Was folgt, ist ein Rennen, wie es sein sollte. Die solide Fahrphysik, die Martin in seinem Test gelobt hatte, kommt hier so richtig zur Geltung. Das Fahrgefühl ist erste Sahne, das Handling während der Rennen, die Nav-Punkte und die Einstellmöglichkeiten (Gegenverkehr, Uhrzeit, Wetter, Waffengebrauch) erfüllen Ansprüche, die ich sonst an reinrassige Rennspiele stelle. Ich jedenfalls stecke vorerst kein anderes Rennspiel ins Laufwerk. Rümpft ruhig die Nase, liebe Gran-Turismo-Experten und Need-For-Speed-Jünger. Allein die Spezialwaffen wie Raketen (Icons auf der Strecke!) oder die Möglichkeit, meinen Widersachern die Reifen zu zerballern, lassen GTA Online zum Mario Kart für Nintendo-Verächter werden. Mir macht es Spaß!
Es gäbe noch unzählige Kleinigkeiten, von denen ich schreiben könnte. Die gepflegte Partie Darts, die ich mit einem Teenager aus Kanada spielte, der keine Ahnung von Double-Out hatte und so dankbar für meine Erklärung war, dass er mir ein paar virtuelle Dollar als Dankeschön schenkte. Oder ein Wettschießen auf dem Stand bei Ammu Nation, das später in einem privaten Shootout im Deathmatch mündete, was unsere Mitspieler sehr verwirrte. Nicht zu vergessen die diversen Features mittels Rockstars Socialclub und die eigenen Crews.
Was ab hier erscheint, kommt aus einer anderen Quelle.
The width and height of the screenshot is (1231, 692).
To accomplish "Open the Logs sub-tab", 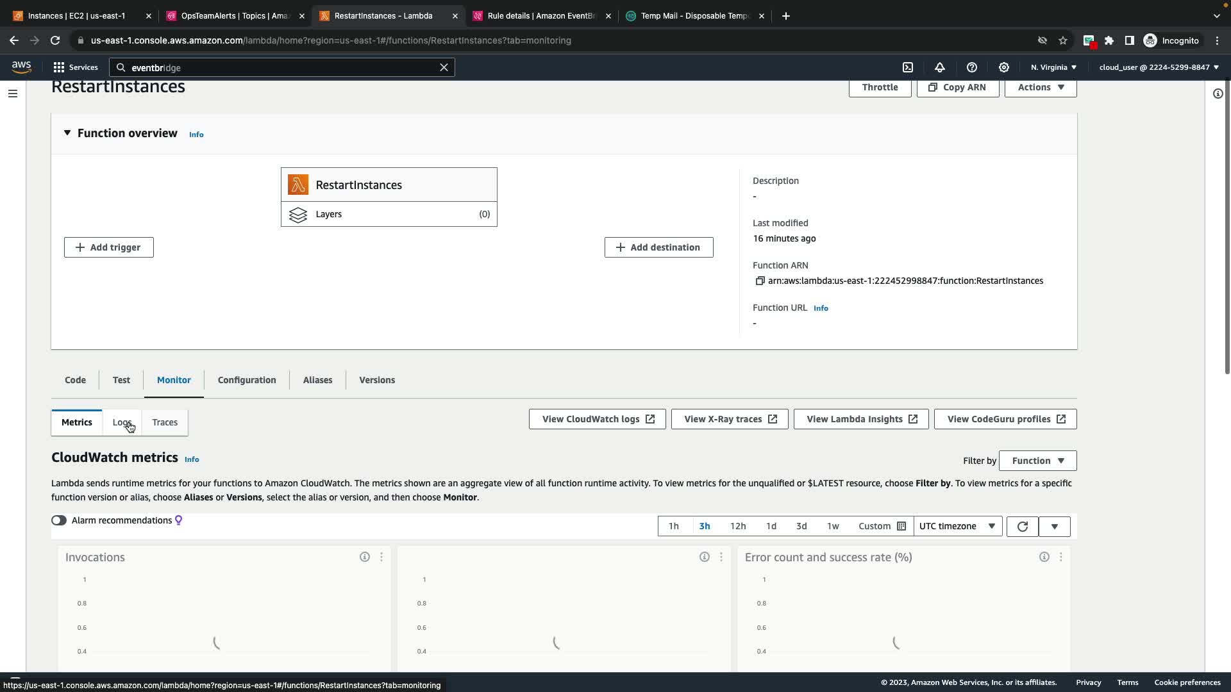I will click(121, 422).
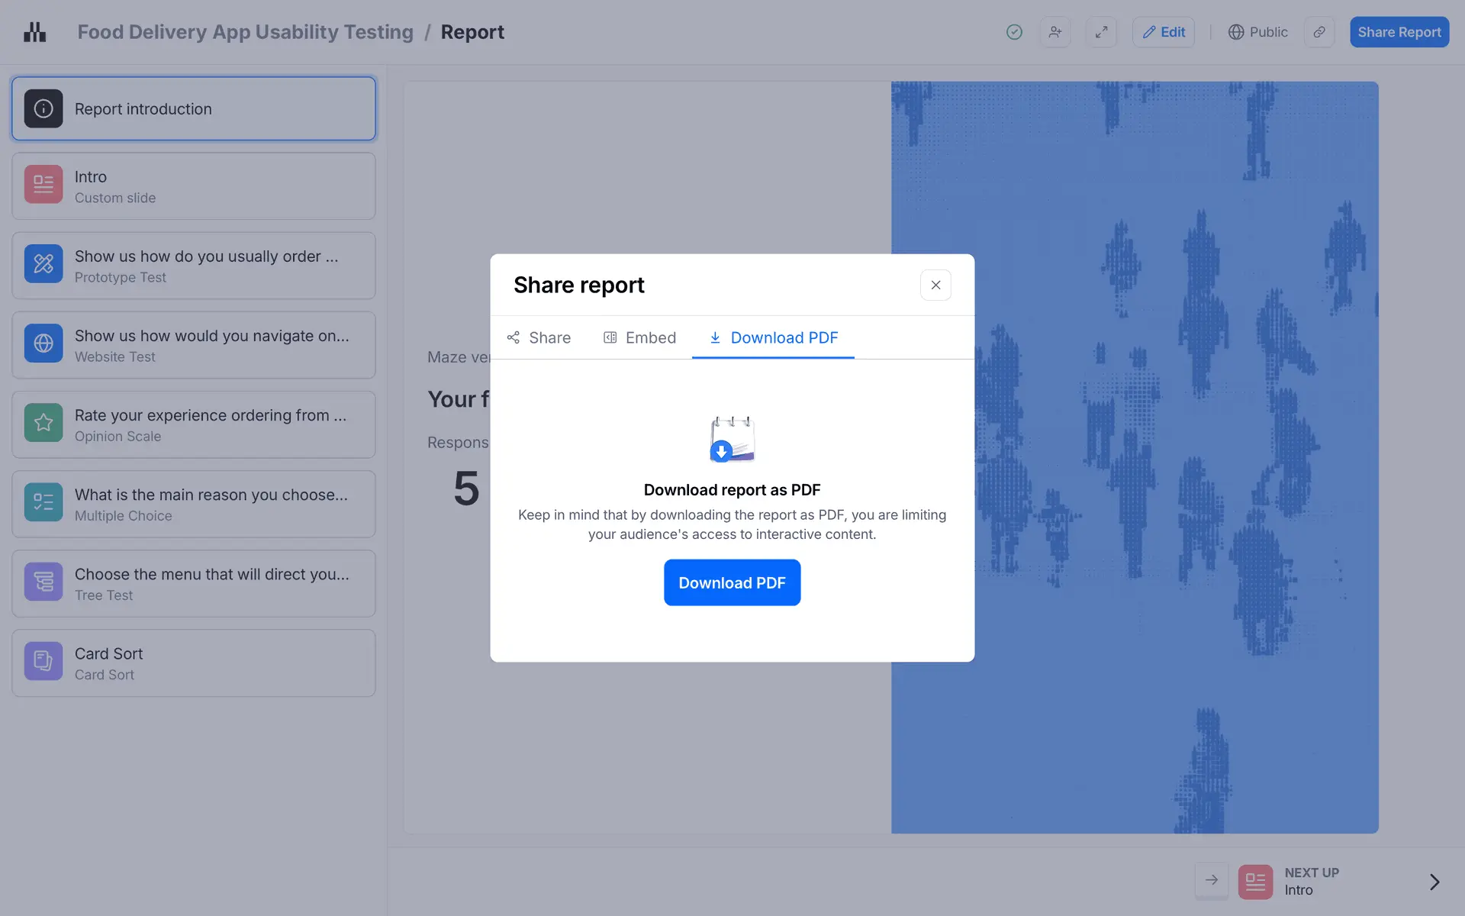Click the blue Download PDF button
The width and height of the screenshot is (1465, 916).
[x=732, y=582]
Die Featureliste sprengt jeden Artikel.
Obwohl die Modi und Missionen hier und da (noch) die Kreativität des Hauptspiels vermissen lassen - die Freiheit der Sandbox macht vieles wieder wett und liefert einen brillanten Moment nach dem anderen. Demnächst soll man auch eigene Einsätze zusammenklicken können - darauf bin ich sehr gespannt. Sobald Rockstar die sonstigen Startschwierigkeiten ausgeräumt hat, ist der Mehrspielermodus ein Sahnehäubchen, das den GTA-5-Kuchen perfekt veredelt. Nur wegen des Onlinemodus würde ich mir das Spiel vielleicht nicht kaufen. Doch GTA Online ist definitiv der Grund, weshalb die Disk noch lange im Laufwerk bleibt, obwohl man das Hauptspiel schon beendet hat. So. Ich geh jetzt wieder Armdrücken.